Something about Comets

Discovery of the iridium layer in the K/T boundary clay was the first clue that pointed to a cosmic impact as the trigger of the mass extinction that wiped out the dinosaurs and their associates. But what hit the earth? Was it an asteroid or a comet? To answer, we need to know something about their differences. Unfortunately, the distinction is very blurred. Comets are thought to be huge icy objects, probably with cores made of a mix of water ice and silicates (sandy material), pristine examples of the type of material out of which the solar system was formed. Some of them are hundreds of kilometers in size and they may have been built in the envelopes of gas and dust that surround cool, supergiant stars at the end of their lives. Part of the doubt about distinctions comes from trying to decide what a comet would be like after the ice evaporates. Would it then be like an asteroid? Around the end of the nineteenth century the British astronomer Sir Richard Gregory pictured comets as made up of a cloud of meteorites. He thought that when such an object was first pulled into the solar system from interstellar space it began to glow because of internal heat created as particles began to jostle one another.
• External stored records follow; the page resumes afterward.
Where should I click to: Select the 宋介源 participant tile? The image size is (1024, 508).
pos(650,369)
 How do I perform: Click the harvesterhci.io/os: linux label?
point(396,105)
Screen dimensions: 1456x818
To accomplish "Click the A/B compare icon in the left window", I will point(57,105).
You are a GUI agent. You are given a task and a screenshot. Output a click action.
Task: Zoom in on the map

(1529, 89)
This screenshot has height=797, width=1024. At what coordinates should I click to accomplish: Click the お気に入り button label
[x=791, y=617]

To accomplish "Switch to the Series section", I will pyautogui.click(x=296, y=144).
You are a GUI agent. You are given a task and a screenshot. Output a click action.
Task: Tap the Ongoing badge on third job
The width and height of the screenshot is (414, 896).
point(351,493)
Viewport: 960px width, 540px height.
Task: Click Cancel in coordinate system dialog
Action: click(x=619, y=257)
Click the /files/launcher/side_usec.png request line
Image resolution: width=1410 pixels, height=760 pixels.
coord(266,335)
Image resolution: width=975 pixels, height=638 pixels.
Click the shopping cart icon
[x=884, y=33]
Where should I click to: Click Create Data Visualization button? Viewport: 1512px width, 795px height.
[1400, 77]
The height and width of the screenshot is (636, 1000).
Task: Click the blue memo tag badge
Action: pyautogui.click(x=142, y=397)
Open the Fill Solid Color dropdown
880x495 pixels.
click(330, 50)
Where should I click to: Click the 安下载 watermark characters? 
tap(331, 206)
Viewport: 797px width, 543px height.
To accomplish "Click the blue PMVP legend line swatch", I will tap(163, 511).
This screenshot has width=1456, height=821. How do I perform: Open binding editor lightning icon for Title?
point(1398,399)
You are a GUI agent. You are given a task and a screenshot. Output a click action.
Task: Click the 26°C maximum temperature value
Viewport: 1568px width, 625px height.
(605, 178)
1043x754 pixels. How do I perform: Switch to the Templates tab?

As the object drew closer to the sun a tail was supposed to be formed as the particles between the meteorites bumped into one another and began to escape. He did consider the potential risk to earth if it were to run into the head of a comet made up of lots of meteorites. The picture he painted was based on what an earlier astronomer, Sir Simon Newcomb, had written about this possibility. Newcomb admitted that, although there were more likely ways to die than as a result of comet collision, such a fate was real. Should such a collision, occur, Gregory conjured up a picture of what might happen. On the one hand, if the comet head was made up of dust, the earth’s inhabitants would experience nothing more than a stunning display of shooting stars. But if the comet head was made of cannonball sized objects the consequences would be dire.